Yazar: Geoffrey Smith
Investing.com – Kader anı nihayet yaklaşıyor.
Britanyalıların AB’den ayrılma yönünde yaptığı oylamadan dört buçuk yıl sonra ve genel bir seçimde bu kararın onaylanmasının üzerinden bir yıl geçmişken AB’nin tek pazarına erişimin ve karşılıklı tüm menfaat ve yükümlülüklerin geçersiz olmasıyla yakında gerçeği yaşayacaklar.
İngiltere ve Avrupa liderlerinin, halihazırda 1 trilyon dolarlık bir ticaret ilişkisini yönetmek ve standartların karşılıklı olarak tanınması, karşılıklı ikamet hakları gibi diğer meseleler üzerine iyi bir başlangıç yapmak için gereken koşulları bulabilmeleri için yeterince zaman olduğunu düşünürsünüz.
Ve doğrusu, iki tarafın müzakerecilerine göre bu işin büyük kısmı – %95’i – tamamlandı. Bu %95, iki taraf arasındaki, ticari malların kota ve gümrük vergisinden muaf ticaretine ilişkin hükümleri içerir – bu, ismine değer herhangi bir serbest ticaret anlaşmasının minimum seviyesidir.
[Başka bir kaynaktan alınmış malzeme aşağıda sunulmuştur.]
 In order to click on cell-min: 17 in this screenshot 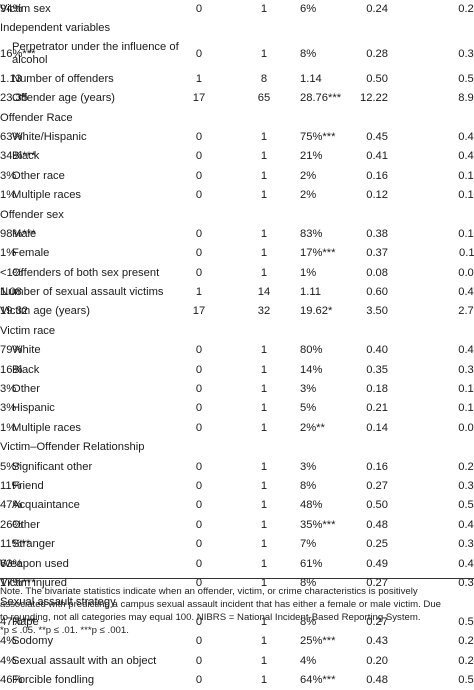, I will do `click(199, 312)`.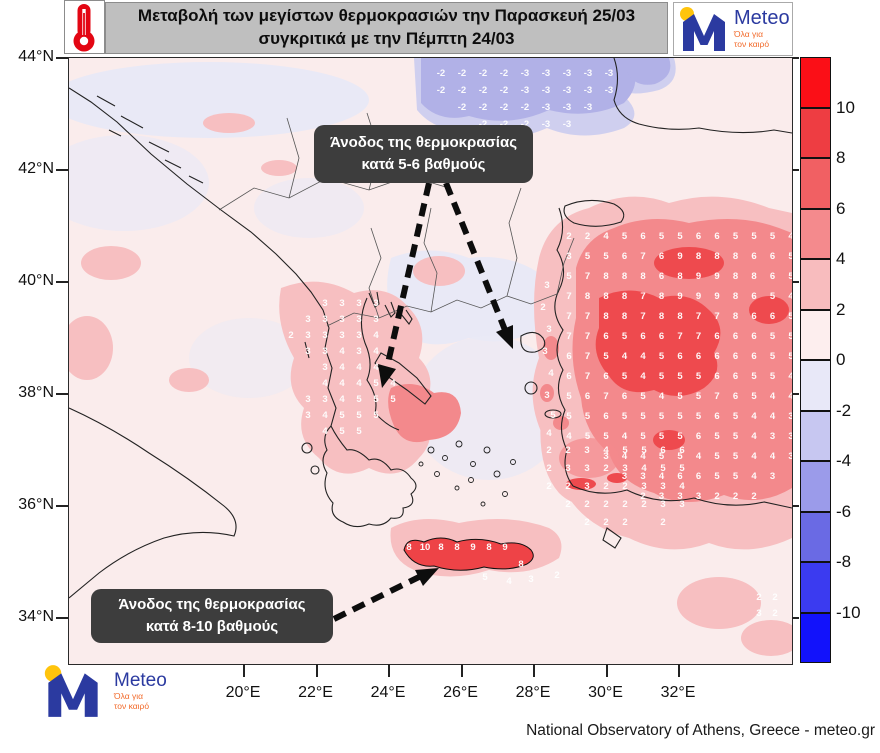 This screenshot has height=753, width=880. What do you see at coordinates (71, 691) in the screenshot?
I see `meteo-m-icon` at bounding box center [71, 691].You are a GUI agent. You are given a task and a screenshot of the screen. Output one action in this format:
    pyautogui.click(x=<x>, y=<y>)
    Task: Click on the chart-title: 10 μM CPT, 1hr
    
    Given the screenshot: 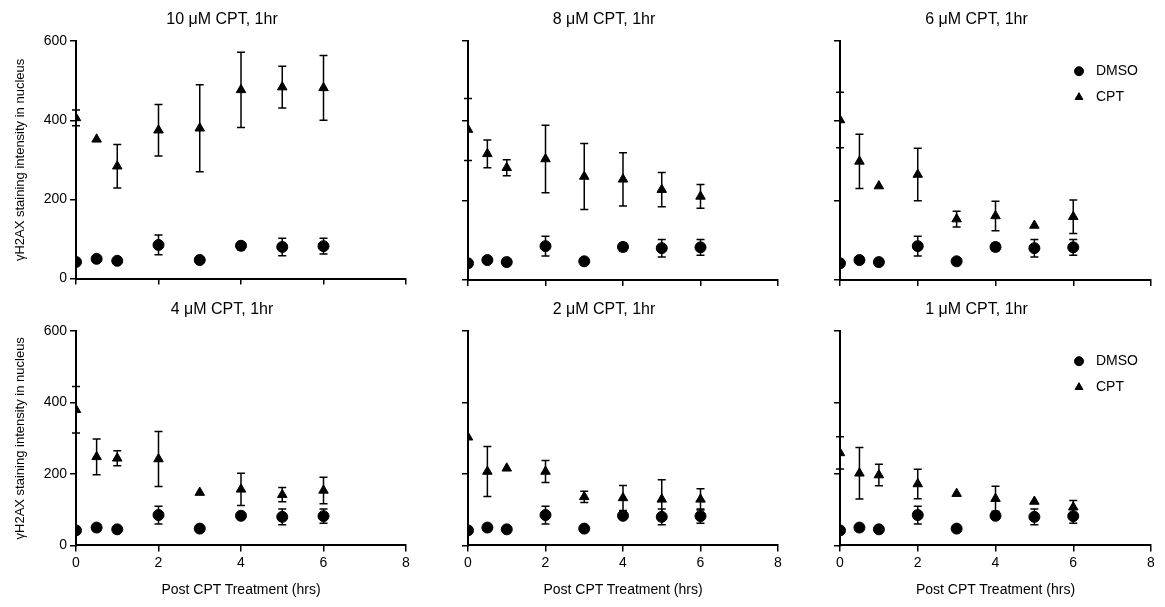 What is the action you would take?
    pyautogui.click(x=222, y=19)
    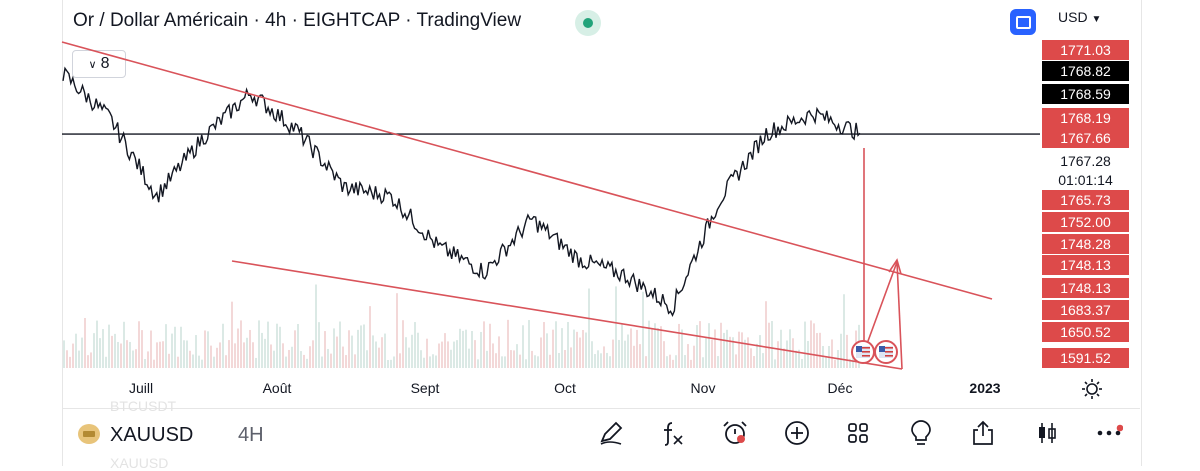 The width and height of the screenshot is (1200, 471). I want to click on share-icon, so click(983, 432).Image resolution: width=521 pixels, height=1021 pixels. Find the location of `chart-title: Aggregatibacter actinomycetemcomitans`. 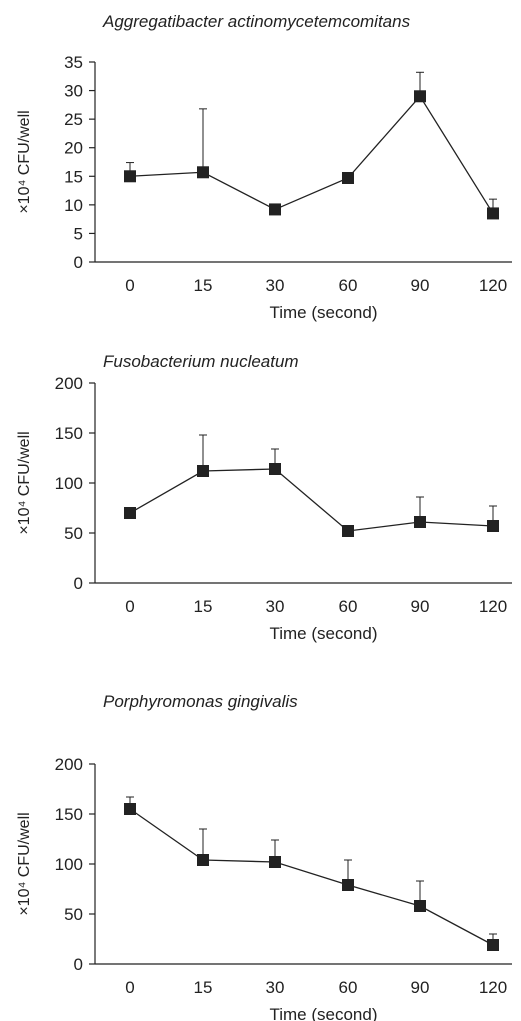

Ancak %95, %100 değil – yani henüz bir anlaşma yok. Ve zamanın modasına göre her şey kararlaştırılana kadar hiçbir şey kararlaştırılmamıştır.
Anlaşmayı zamanında yapmama riski büyük. Dünya Ticaret Örgütü şartlarına göre anlaşmasız bir sonuç varsayımında, her iki yöne giden her tür ürüne gümrük tarifeleri uygulanacak ve her durumda tüm ithalatçılara ve ihracatçılara büyük yeni evrak yükleri gelecek.
Dover ve Felixstowe limanları gibi düğüm noktalarındaki gecikmeler, çabuk bozulan malların ticaretini ekonomik olarak sürdürülemeyecek kadar riskli hale getirebilir. İrlanda Cumhuriyeti ile Britanya bölgesi arasındaki yeni bir sınır, yerel ekonomiyi kötü bir şekilde etkileyebilir ve İngiltere ile komşuları arasındaki başka bir çatışmanın alevlenmesi için yeni kızgınlıkları besleyebilir.
Uluslararası uçuşlar, sınır ötesi öemeler ve finansal sözleşmeler gibi diğer meseleler, geçici olarak sektöre yönelik anlaşmalar ile sıralandı, yani gerçekten kaotik bir “Anlaşmasızlık” senaryosuna yönelik ihtimaller, en azından kısmen azaldı. Ancak o zaman bile ekonominin hayati bölümlerinin sorunsuz işleyişi, hükümetler arasında her an yok olabilecek iyi niyete bağlı olacak. Bu, şu an ilişkilerin temelini oluşturan yasal kesinliğin zayıf bir ikamesidir.
İngiltere Başbakanı Boris Johnson ve Avrupa Komisyonu Başkanı Ursula von der Leyen, Çarşamba günkü bir yemekte balıkçılık hakları, devlet desteği ve sorun çözme mekanizması gibi ciddi şekilde çözümsüz kalan meselelerde uzlaşabilmek için müzakerecilerine hafta sonuna kadar süre verme konusunda anlaştı. Fransa Cumhurbaşkanı Emmanuel Macron, Fransa’nın balıkçılık limanlarını ekonomik olarak zarar verecek şekilde alelacele İngiltere sularından çıkaran hiçbir anlaşmayı onaylamayacağı tehdidini tekrarladı.
Johnson anlaşma istiyor gibi görünüyor: hükümeti, herhangi bir serbest ticaret anlaşmasının temelini oluşturacak olan Çıkış Anlaşması’nı ihlal eden yeni yasasının çekişmeli maddelerinden vazgeçti. Bu, Kuzey İrlanda ekonomisini AB regülasyonu altında bırakmanın ve Birleşik Krallık ile gümrük sınırını kendi kendine koymanın büyük siyasi bir bedeli.
İngiltere odaklı Avukat David Allen Green bu hafta Johnson’ın, ‘Anlaşmasızlık’ ile ekonomik kaos riskini göze alarak sorumsuz olmak ve AB’den hızlı ve kolay bir ayrılık sözünden dönerek ilkesiz olmak arasında bir seçim yapmak zorunda kaldığını gözlemledi. Green, başbakanın geçmişte farklı zamanlarda ikisini de olduğunu düşünürsek “başbakanın hangi yolu izleyeceğini kestirmenin zor” olduğunu söyledi.